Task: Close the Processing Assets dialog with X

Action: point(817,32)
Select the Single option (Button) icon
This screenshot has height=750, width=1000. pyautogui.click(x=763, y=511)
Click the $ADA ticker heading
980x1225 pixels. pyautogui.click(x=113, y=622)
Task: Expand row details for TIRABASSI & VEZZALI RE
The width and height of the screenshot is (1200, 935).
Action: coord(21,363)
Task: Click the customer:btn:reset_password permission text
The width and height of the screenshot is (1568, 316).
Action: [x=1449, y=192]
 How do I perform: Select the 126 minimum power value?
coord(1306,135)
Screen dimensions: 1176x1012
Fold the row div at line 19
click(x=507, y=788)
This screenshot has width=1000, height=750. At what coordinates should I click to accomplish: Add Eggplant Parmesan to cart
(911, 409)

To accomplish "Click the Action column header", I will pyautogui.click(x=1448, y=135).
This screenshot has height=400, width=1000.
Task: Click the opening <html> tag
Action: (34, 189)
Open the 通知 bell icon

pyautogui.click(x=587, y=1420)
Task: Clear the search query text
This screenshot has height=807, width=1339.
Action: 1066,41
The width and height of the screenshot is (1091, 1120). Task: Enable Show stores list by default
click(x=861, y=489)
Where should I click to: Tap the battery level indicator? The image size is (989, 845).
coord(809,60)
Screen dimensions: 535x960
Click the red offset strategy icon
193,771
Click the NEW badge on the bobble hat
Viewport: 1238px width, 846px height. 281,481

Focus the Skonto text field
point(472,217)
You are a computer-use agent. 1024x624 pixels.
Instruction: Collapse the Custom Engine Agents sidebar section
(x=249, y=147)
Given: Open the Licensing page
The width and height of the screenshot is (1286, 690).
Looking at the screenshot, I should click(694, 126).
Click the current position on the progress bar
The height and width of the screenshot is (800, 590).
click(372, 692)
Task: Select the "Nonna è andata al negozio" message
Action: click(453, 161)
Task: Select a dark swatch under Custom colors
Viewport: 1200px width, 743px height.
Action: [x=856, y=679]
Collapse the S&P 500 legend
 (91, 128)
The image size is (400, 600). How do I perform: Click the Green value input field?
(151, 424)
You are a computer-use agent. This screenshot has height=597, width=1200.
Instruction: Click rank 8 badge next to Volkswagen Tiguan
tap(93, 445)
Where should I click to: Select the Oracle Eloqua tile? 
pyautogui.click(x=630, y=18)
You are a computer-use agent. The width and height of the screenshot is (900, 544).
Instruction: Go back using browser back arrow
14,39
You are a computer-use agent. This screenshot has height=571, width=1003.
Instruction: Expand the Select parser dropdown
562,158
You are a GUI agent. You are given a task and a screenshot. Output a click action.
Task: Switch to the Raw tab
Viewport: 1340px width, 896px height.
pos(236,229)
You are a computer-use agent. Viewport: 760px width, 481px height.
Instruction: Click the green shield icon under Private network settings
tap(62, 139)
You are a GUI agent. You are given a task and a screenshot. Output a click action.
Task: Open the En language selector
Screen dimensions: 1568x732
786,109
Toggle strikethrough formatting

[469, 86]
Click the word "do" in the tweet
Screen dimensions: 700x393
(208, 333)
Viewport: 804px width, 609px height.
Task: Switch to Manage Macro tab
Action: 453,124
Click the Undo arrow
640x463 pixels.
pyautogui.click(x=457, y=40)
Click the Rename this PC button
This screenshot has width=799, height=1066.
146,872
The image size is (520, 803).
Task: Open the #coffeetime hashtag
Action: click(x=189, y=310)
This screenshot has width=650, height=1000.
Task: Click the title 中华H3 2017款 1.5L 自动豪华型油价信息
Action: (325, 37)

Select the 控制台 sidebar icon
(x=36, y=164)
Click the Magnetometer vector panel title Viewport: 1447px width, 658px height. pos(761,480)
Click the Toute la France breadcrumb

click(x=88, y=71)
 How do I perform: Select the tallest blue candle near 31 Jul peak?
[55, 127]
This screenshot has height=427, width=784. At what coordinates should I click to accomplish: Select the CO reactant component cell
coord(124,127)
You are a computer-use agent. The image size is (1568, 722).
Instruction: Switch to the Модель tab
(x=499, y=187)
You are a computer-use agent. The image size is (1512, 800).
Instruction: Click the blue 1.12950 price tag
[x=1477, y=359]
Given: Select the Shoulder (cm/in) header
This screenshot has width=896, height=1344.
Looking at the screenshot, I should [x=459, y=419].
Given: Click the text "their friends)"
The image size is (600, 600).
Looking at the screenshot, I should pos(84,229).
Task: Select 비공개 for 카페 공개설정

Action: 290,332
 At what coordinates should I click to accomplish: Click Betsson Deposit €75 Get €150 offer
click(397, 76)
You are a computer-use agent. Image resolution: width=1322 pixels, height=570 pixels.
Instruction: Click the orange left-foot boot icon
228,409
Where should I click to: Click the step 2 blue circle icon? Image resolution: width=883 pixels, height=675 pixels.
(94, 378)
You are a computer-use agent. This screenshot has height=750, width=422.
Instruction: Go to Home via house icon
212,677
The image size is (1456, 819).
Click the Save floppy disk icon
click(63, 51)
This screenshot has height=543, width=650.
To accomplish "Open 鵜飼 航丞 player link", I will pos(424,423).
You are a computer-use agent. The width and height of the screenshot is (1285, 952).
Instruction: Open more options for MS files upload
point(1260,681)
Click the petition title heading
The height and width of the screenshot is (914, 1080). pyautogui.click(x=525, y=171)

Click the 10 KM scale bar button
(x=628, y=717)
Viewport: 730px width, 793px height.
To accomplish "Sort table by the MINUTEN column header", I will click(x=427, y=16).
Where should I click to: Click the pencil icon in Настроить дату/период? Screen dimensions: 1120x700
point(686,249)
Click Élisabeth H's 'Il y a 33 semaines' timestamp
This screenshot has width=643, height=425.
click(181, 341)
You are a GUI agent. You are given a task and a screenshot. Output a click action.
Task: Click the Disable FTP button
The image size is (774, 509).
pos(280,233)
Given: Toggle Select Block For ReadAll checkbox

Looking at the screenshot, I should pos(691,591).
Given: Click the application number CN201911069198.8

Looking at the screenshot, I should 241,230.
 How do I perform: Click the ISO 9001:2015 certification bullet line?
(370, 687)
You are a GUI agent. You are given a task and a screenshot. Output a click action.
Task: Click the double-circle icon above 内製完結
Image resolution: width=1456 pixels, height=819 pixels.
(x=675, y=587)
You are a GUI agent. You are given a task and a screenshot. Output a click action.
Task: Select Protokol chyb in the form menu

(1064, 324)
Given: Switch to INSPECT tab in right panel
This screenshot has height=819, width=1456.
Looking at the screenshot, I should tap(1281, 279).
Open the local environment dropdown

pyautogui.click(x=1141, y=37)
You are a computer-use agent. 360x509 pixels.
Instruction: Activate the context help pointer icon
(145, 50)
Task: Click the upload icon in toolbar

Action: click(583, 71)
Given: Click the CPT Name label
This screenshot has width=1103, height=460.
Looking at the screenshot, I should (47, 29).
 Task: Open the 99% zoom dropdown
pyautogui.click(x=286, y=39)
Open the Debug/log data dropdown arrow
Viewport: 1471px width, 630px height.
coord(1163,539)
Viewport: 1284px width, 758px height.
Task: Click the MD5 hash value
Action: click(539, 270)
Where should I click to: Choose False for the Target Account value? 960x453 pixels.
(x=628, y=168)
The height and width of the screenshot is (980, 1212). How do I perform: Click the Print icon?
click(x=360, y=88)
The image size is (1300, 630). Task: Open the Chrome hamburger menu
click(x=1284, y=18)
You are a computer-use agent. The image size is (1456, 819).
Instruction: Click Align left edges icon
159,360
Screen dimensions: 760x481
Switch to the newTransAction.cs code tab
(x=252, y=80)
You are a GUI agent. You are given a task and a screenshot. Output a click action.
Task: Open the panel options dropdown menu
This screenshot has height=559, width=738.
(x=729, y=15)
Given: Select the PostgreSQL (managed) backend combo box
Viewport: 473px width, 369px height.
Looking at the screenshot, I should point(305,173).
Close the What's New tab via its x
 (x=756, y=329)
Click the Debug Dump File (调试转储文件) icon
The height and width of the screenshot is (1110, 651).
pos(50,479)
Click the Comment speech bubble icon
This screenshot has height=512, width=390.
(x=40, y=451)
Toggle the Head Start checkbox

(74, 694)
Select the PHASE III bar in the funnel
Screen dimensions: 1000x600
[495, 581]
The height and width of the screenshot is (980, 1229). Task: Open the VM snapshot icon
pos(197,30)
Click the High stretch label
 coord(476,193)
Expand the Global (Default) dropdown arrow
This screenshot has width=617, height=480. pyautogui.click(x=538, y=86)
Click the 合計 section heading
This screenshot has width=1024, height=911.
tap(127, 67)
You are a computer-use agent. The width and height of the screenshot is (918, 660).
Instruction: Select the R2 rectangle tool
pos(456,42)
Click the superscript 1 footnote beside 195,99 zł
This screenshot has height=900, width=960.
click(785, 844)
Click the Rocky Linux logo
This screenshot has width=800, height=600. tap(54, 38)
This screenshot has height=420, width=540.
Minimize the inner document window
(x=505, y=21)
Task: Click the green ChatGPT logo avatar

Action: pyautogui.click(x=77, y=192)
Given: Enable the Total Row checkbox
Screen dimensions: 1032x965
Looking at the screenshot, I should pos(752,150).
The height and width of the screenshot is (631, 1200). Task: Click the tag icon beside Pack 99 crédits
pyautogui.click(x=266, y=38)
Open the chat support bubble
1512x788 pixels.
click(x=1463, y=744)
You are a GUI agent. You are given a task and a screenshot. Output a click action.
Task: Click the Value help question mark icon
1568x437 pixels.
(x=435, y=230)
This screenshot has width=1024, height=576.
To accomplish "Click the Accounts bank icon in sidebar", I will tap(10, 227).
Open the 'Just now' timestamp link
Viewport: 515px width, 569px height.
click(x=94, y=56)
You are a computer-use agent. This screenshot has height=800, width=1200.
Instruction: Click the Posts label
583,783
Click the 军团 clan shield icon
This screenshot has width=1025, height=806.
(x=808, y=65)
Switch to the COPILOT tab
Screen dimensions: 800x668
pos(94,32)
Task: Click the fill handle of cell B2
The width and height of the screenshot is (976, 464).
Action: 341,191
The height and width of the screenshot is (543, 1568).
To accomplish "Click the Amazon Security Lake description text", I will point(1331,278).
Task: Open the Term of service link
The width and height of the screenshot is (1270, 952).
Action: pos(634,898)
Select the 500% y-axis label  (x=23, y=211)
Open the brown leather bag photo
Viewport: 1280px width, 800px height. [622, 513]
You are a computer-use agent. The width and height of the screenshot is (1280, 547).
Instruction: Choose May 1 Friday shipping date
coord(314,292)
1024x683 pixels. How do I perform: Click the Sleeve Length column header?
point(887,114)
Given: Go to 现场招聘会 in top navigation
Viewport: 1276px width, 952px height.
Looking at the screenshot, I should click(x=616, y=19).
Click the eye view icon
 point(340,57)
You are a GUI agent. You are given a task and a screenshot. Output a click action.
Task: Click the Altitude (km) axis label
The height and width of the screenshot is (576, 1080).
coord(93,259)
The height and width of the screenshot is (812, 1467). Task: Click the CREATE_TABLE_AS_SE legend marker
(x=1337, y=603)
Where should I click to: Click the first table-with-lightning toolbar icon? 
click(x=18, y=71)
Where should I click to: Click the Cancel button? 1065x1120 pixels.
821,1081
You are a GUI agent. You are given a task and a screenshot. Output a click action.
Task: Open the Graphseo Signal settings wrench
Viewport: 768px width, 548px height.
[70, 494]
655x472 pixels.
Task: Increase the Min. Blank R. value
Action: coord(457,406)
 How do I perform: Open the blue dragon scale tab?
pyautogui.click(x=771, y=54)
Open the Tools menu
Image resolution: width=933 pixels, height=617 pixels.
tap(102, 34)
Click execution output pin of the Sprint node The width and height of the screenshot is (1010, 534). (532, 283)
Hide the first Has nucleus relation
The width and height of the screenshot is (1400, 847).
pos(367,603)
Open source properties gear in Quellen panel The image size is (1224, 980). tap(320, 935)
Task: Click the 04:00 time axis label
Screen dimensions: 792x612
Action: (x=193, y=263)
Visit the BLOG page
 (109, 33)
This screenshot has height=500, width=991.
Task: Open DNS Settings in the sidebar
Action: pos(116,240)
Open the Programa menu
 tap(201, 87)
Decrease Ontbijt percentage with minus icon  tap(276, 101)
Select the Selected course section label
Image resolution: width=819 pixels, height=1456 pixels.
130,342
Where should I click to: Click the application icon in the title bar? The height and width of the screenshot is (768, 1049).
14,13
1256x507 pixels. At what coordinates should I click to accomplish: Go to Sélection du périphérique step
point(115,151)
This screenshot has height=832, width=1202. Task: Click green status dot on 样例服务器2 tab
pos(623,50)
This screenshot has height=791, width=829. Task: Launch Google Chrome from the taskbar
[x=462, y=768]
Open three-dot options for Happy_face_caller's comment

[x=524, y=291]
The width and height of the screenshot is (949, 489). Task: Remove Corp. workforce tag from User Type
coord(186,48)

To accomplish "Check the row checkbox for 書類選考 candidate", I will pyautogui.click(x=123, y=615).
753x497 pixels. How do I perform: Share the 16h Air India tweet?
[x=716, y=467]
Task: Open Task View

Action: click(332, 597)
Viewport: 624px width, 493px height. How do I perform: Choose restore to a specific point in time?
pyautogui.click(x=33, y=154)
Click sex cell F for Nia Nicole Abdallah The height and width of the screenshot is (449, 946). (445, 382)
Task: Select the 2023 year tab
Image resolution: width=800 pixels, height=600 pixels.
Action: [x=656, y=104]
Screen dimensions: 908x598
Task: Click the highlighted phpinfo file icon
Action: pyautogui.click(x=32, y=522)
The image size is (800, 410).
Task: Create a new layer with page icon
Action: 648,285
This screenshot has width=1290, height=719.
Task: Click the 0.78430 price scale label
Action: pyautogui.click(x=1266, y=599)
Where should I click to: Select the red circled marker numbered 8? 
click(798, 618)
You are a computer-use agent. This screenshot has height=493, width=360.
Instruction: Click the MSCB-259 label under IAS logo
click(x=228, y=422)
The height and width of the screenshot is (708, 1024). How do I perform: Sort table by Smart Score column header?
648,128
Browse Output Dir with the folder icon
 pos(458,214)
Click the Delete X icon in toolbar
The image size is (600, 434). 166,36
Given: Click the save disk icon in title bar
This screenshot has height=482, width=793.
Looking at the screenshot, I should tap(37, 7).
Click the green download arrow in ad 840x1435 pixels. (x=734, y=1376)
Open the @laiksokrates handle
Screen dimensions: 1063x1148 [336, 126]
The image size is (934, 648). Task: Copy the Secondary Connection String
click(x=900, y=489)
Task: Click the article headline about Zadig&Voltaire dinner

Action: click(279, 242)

++++++++++

■ EXERCISE ■
Return only the number of lines in the data that contain "link".

■ YOUR SOLUTION ■
3